神经母细胞瘤是最常见的儿童颅外实体恶性肿瘤，迄今为止其发生发展分子机制不清。本课题在文献报道以及前期工作的基础之上，提出RRS1在NB细胞中表达增高，并通过参与调节NB细胞pre-rRNA转录、加工，影响60S核糖体亚基的装配，从而调节NB细胞周期，导致神经母细胞瘤增殖加快并抑制分化，最终致使NB迅速进展分子机制的假说。本课题将以人神经母细胞瘤细胞系和儿童神经母细胞瘤临床样本为研究对象，建立裸鼠成瘤模型，验证RRS1可调节神经母细胞瘤进展的科学假说；同时采用蛋白质亲和层析联合质谱、Co-IP、GST Pull-Down、Northern blotting、RNA EMSA等手段揭示RRS1在神经母细胞瘤中影响核糖体装配的分子机制；为神经母细胞瘤临床诊疗提供线索和理论依据。

Neuroblastoma(NB) is the most common extracranial solid tumor of childhood, which characters difficult diagnosis, rapid progression and poor prognosis resulting in survival rates of less than 50%. The precise mechanism of development and progression of NB is still unclear. RRS1 (ribosome biogenesis regulator homolog) homolog has been discovered in the nucleoli protostome of HeLa cells in last decade. Although yeast Rrs1 has been widely studied in S. cerevisiae, the role of RRS1 in the progression of neuroblastoma has not been discovered yet.
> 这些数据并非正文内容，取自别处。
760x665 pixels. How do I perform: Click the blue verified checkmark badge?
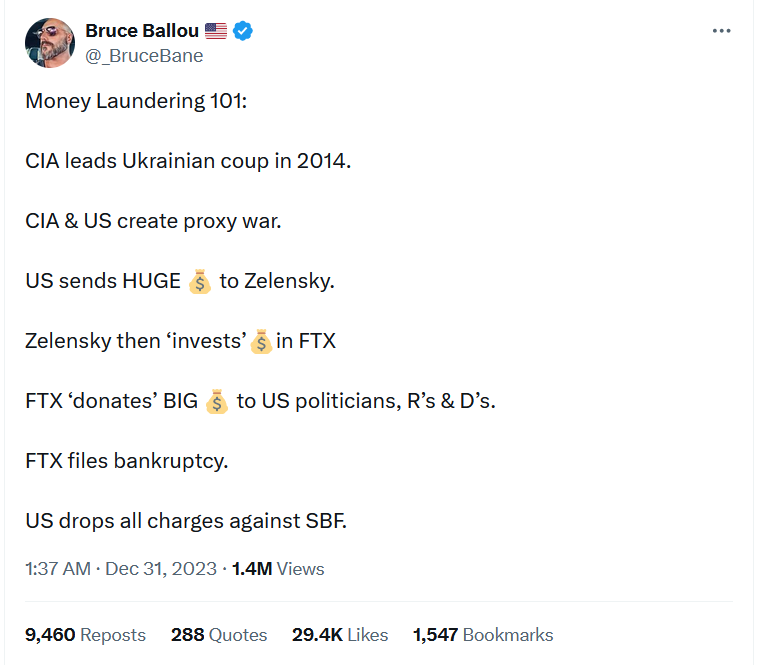242,31
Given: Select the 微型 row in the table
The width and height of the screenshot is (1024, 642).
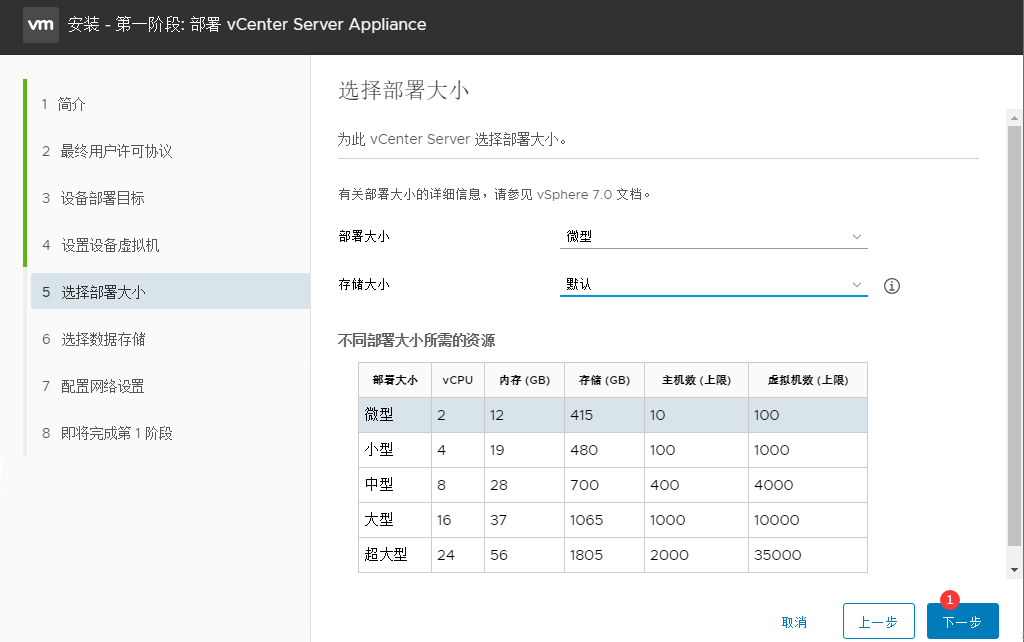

Moreover, the function of RRS1 homolog is not well understood. Relying on our initial results, it has demonstrated that lentiviral knock-down of RRS1 in SH-SY5Y inhibits cell proliferation and promotes apoptosis. Besides, our study show that RRS1 involving in neuronal differentiation by using microarray analysis by IPA. While Rrs1 is involved in yeast ribosome assembly, the mechanism of RRS1 in regulation of neuroblastoma progression and its role in control of ribosomal assembly remains to be resolved, hence the study will demonstrate the importance of RRS1 involving in neuroblastoma progression. It has been shown that yeast Rrs1 participates in 60S ribosome assembling by recruiting rpL5 and rpL11 with 5S rRNA to regulate the proliferation of yeast. Therefore, it seems reasonable that RRS1 homolog implies in neuroblastoma progression via regulation of ribosome assembling. To investigate the hypothesis above, human neuroblastoma cell lines and nude mice will be used for the study the role of RRS1 in neuroblastoma proliferation and differentiation. Realtime-PCR and IHF will be performed to explore the relationship between expression level of RRS1 and tumor status, which also includes sex, age, INSS stages and Shimada classification. Furthermore, affinity chromatography combined LC-MS/MS, GST Pull-Down, Co-IP, Northern blotting and RNA EMSA will be applied to investigate the molecular mechanism for regulation of RRS1 in human ribosome biogenesis. In summary, the results from this study will provide evidence to discover a novel biomarker for prognosis of neuroblastoma.